Theory of Bulk Recombination in a Medium with Energetic Disorder under Continuous Irradiation with Excitation Light

TL;DR

This paper develops a theoretical model for bulk recombination in disordered media under continuous light, linking charge densities to light intensity and trap energy distributions, with applications to photovoltaic cells.

Contribution

It introduces a comprehensive MT model analysis of charge recombination under continuous irradiation, including effects of trap energy distributions and implications for photovoltaic device behavior.

Findings

Charge density follows a power law with light intensity, related to the dispersion parameter.

Exponent values are consistent with transient decay measurements.
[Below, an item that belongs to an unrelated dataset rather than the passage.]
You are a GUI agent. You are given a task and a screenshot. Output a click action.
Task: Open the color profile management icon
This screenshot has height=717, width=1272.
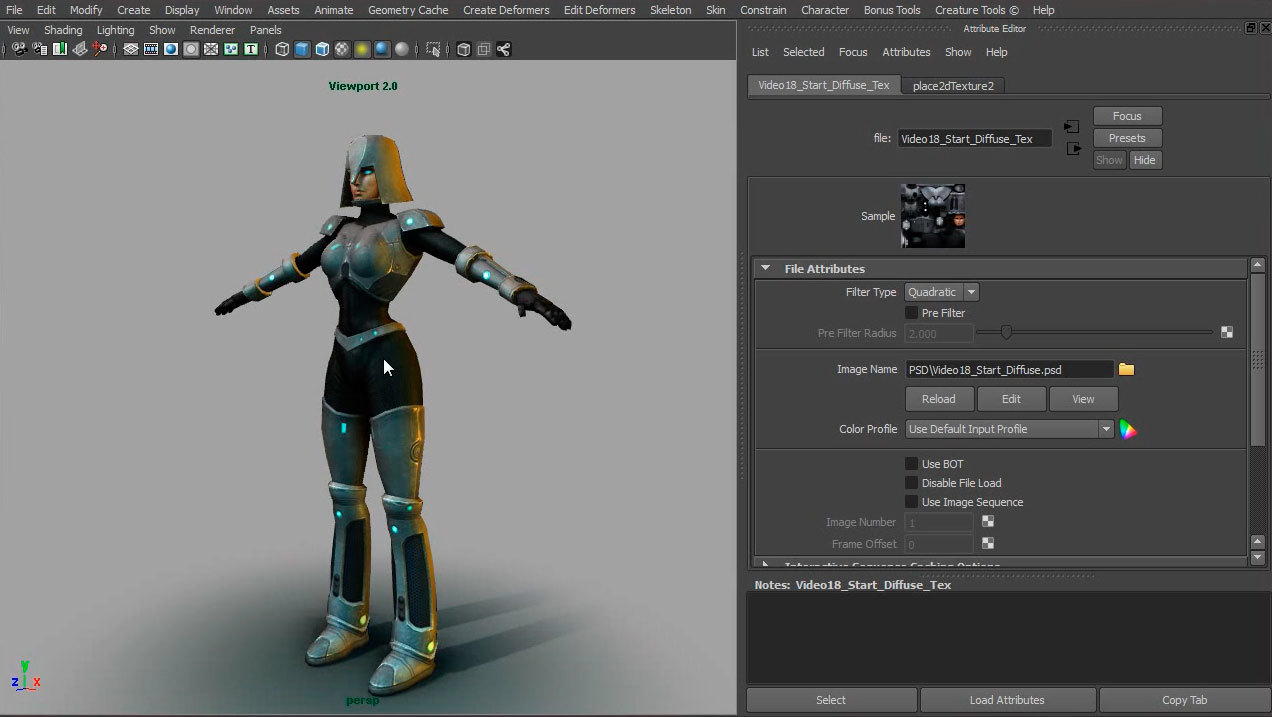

Open-circuit voltage varies linearly with log of light intensity, influenced by trap states.

Abstract

We study bulk recombination in a medium with energetic disorder by using the multiple trapping (MT) model under continuous irradiation with excitation light. Charge densities are shown to obey power law as a function of the intensity of excitation light and the exponent is related to the dispersion parameter $\alpha$ of the MT model. The theory is applied to analyze charge densities in bulk heterojunction photovoltaic cells measured by light-induced electron spin resonance (LESR). The values of the exponent are consistent with those obtained from the transient decay of charge densities after pulsed excitations.We show that the value of the exponent is robust against addition of Gaussian trapping energy distribution due to shallow trap states. We also show that open-circuit voltage ($V_{\rm OC}$) depends linearly on logarithm of the light intensity and the slope is equal to $k_B T/e$ when only shallow trap states are present. The same linear relation holds with a slope larger than $k_B T/e$ in the presence of an exponential trapping energy distribution due to deep trap states.